---------- Quellenauszug ----------

Wenn die Mitbeteiligte darauf hinweist, daß schon nach der allgemeinen Lebenserfahrung das Verkehrsaufkommen von höchstens zehn Kraftfahrzeugen nicht geeignet ist, ins Gewicht fallende oder gar gesundheitsgefährdende Immissionen zu verursachen, so vermag sich der Verwaltungsgerichtshof dieser Ansicht ganz allgemein nicht anzuschließen. Dies gilt auch dann, wenn, wie im vorliegenden Fall, die Liegenschaft an einer Straße mit großem Verkehrsaufkommen liegt, weil gerade der lange Zufahrtsweg zur Tiefgarage Immissionen zur Folge haben kann, welche angesichts der gegebenen geringen Entfernungen einer eigenen Bewertung bedürfen. Tatsächlich wurde aber zu dieser Frage weder im erstinstanzlichen noch im zweitinstanzlichen Verfahren Stellung genommen, weil, wie schon erwähnt, die Berufungsbehörde von der Annahme einer Präklusion ausging. Daß aber allfällige zusätzliche Emissionen lediglich mit einem geringfügigen Nachteil verbunden seien, wie die Mitbeteiligte in ihrer Gegenschrift ausführt, sodaß ihre Geltendmachung einem Verstoß gegen das Schikaneverbot des § 1295 Abs. 2 ABGB gleich käme, kann im Hinblick auf die gesetzliche Regelung des § 6 Abs. 1 des Garagengesetzes ohne Ermittlungsverfahren nicht angenommen werden. Auch auf Grund des Vorbringens der Mitbeteiligten kann der Verwaltungsgerichtshof nicht erkennen, daß im Beschwerdefall die Beiziehung von Sachverständigen entbehrlich gewesen wäre.

---------- Eingabedaten ----------

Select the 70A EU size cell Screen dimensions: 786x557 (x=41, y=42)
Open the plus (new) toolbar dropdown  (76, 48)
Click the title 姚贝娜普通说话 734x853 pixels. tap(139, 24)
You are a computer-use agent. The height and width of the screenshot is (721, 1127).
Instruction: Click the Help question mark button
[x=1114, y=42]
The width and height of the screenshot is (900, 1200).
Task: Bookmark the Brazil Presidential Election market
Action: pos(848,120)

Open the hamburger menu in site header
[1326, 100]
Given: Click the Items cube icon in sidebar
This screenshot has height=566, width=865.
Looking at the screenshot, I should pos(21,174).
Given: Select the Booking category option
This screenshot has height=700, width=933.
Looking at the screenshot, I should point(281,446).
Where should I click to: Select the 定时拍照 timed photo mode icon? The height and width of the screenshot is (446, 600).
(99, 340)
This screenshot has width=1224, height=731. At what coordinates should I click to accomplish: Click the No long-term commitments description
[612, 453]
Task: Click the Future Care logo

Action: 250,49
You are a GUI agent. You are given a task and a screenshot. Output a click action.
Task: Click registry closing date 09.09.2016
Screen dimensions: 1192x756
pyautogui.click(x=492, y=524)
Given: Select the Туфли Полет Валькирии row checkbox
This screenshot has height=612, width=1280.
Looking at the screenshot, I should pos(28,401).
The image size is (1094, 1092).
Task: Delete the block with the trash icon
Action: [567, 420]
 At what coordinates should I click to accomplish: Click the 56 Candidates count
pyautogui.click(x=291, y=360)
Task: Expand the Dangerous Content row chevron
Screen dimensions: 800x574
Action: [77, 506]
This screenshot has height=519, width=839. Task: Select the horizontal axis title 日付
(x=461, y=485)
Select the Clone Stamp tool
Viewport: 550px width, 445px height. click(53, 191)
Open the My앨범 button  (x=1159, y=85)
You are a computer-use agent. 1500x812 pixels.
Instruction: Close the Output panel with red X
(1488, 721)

----------

=== Verständnisfragen ===
1/ Beantworte anhand des Quellenauszugs:
(a) Welche Höchstzahl an Kraftfahrzeugen nennt die Mitbeteiligte beim Verkehrsaufkommen?
(b) Von welcher Annahme ging die Berufungsbehörde aus?
(c) Welchem Verstoß käme die Geltendmachung der zusätzlichen Emissionen laut Gegenschrift der Mitbeteiligten gleich?
2/ Übertrage den folgenden Satz aus dem Quellenauszug ins Englische: „Auch auf Grund des Vorbringens der Mitbeteiligten kann der Verwaltungsgerichtshof nicht erkennen, daß im Beschwerdefall die Beiziehung von Sachverständigen entbehrlich gewesen wäre.“
3/ Schreibe den Quellenauszug über die Immissionen der Tiefgaragenzufahrt im Anschluss an seinen letzten Satz weiter.
Für die Bearbeitung sind die Datensätze ohne Belang.

=== Antworten je Punkt ===
1/
(a) Höchstens zehn Kraftfahrzeuge.
(b) Von der Annahme einer Präklusion.
(c) Einem Verstoß gegen das Schikaneverbot des § 1295 Abs. 2 ABGB.

2/ Even on the basis of the submissions of the co-involved party, the Administrative Court cannot see that, in the case under appeal, calling in experts would have been unnecessary.

3/
Wenn die belangte Behörde in ihrer Gegenschrift darauf verweist, daß ihr auch Personen angehören, die Sachverständige auf den Gebieten des Bauwesens und des Gesundheitswesens sind und deren Mitwirkung sicherstelle, daß die Aussage, durch die Schaffung von zehn Stellplätzen im bewilligten Wohnhaus komme es nicht zu einer beachtenswerten Immissionsbelastung für Nachbarn, auch zutreffe, so kann damit ein fehlendes Ermittlungsverfahren nicht ersetzt werden. Die aus den §§ 37 und 39 AVG ableitbaren Grundsätze der Amtswegigkeit und der materiellen Erforschung der Wahrheit bedeuten nämlich, daß im Ermittlungsverfahren in Anwendung des § 52 Abs. 1 AVG erforderliche Beweisaufnahmen durch Sachverständige vorgenommen werden, wobei deren Gutachten den Parteien nach § 45 Abs. 3 AVG nicht nur zur Kenntnis zu bringen sind, sondern ihnen auch die Möglichkeit einzuräumen ist, zu diesen Gutachten in angemessener Frist Stellung zu nehmen. Gerade dies hat die belangte Behörde im Zuge des Berufungsverfahrens unterlassen, obwohl die Beschwerdeführerin in ihrer Berufung ausdrücklich die ihrer Meinung nach erforderliche Ergänzung des Ermittlungsverfahrens auf Grund ihrer Einwendungen behauptet hat. Tatsächlich ist ja die belangte Behörde in dieser Beziehung von einer Präklusion der Beschwerdeführerin ausgegangen, die aber, wie dargetan, nicht gegeben ist. Im Hinblick auf diese Begründung des angefochtenen Bescheides ist der Verwaltungsgerichtshof der Ansicht, daß die belangte Behörde zur Frage der Präklusion einen rechtsirrigen Standpunkt eingenommen hat, was das Vorliegen einer inhaltlichen Rechtswidrigkeit bedeutet. Der angefochtene Bescheid war daher gemäß § 42 Abs. 2 Z. 1 VwGG aufzuheben.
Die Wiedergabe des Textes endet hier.